グラスを磨いても中身は変わらない

これ、場合によっては入れ替わります。

よくよく飲んでいったら、当然のことながら、味はシャンパンのほうがおいしいはずなんです。だけど、イメージだけで順位が入れ替わる。グラスの華やかさで、一瞬騙されてしまう。

「話し方」でいえば、身振り手振り、声の出し方や資料の作り方というのは「グラス」です。

グラスをどれだけ磨いても、中身のクオリティは上がらない。これを多くの人は忘れているんです。

もちろん、いいものを使いたいからグラスを磨くというのも、それはそれでかまわない。だけど、その前に「中身」じゃないですか、ということをお伝えしたいのです。

全員が納得する「単位」はない

もうひとつ、例を挙げましょう。

フィギュアスケートは、基本的には「うまい」という表現で評価します。「スケートがうまい」。そのうまさを競う競技です。
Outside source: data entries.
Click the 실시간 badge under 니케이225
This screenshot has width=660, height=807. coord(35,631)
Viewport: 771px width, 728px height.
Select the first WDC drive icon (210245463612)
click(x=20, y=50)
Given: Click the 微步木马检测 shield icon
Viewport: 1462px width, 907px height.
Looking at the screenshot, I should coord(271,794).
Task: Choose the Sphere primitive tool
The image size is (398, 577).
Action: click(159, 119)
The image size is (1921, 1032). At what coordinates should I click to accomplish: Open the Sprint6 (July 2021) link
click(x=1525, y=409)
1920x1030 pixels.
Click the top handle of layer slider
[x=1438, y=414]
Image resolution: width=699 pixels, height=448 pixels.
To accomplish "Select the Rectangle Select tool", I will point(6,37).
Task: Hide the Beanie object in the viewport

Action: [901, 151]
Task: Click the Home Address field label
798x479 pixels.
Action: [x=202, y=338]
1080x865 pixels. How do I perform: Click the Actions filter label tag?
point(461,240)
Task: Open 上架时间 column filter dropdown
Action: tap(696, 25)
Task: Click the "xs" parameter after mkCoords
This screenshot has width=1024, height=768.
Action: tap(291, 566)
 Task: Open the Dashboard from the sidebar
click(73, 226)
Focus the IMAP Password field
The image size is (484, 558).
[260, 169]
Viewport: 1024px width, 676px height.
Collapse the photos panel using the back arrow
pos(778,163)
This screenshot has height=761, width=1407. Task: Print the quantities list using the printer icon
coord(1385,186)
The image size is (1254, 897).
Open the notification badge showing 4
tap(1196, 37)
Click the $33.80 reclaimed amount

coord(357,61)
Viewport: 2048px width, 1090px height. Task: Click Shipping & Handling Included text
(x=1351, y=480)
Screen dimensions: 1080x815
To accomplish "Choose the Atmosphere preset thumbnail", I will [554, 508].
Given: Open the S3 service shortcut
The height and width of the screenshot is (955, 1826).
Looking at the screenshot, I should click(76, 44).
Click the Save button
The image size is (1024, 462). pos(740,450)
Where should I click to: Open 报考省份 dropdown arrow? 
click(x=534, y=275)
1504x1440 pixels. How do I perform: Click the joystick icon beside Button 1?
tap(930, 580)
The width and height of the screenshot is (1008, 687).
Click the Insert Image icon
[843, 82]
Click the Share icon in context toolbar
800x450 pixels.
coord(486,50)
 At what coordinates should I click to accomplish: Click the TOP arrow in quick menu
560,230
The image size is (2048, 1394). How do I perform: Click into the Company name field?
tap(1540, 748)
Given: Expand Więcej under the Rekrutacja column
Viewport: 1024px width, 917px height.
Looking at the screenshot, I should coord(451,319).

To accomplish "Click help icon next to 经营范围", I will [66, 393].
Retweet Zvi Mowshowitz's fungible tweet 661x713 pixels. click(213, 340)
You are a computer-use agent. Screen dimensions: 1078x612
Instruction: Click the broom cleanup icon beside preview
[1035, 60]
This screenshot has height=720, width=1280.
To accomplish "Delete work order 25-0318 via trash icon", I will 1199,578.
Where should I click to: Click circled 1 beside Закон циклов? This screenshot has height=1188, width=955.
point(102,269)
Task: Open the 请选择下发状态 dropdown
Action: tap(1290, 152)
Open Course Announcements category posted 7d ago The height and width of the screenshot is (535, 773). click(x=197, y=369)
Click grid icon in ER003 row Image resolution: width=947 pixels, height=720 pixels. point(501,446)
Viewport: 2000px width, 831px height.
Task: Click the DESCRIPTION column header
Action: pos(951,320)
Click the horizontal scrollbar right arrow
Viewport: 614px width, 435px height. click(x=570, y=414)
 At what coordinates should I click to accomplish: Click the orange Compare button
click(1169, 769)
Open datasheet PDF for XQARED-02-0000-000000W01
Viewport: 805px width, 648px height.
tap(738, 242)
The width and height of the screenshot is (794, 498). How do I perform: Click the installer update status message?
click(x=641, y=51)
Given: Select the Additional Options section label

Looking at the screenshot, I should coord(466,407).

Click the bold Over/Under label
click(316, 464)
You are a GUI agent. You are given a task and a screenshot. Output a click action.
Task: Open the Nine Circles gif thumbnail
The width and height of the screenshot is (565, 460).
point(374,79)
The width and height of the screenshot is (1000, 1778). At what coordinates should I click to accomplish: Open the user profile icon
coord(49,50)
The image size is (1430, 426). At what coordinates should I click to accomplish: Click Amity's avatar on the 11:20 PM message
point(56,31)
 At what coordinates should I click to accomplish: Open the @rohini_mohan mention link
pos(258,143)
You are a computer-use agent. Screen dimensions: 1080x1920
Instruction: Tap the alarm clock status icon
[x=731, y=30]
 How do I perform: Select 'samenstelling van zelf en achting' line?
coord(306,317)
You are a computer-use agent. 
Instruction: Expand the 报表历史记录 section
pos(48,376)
体操なんかもそうですね。

競うからには「単位(評価基準)」があります。フィギュアスケートには「必ずこの技を入れなければならない」とか、「姿勢がまっすぐでなければならない」とかっていう単位があって、その単位にちゃんと即した状態で演技しているかどうかによってポイントをつけるわけですね。

そして、それぞれの項目のポイント、その合計が高い低いっていうので競技が成り立っています。

ところが、協会の人たちが一生懸命考えて、その単位を作って、公平性を担保するようにして……それでも揉めるじゃないですか。やれ「買収されてるんじゃないか」とか「あいつは見る目がない」とか。“疑惑の判定”みたいな話が持ち上がってくる。

つまり、全員を納得させる単位ってなかなか作れないんです。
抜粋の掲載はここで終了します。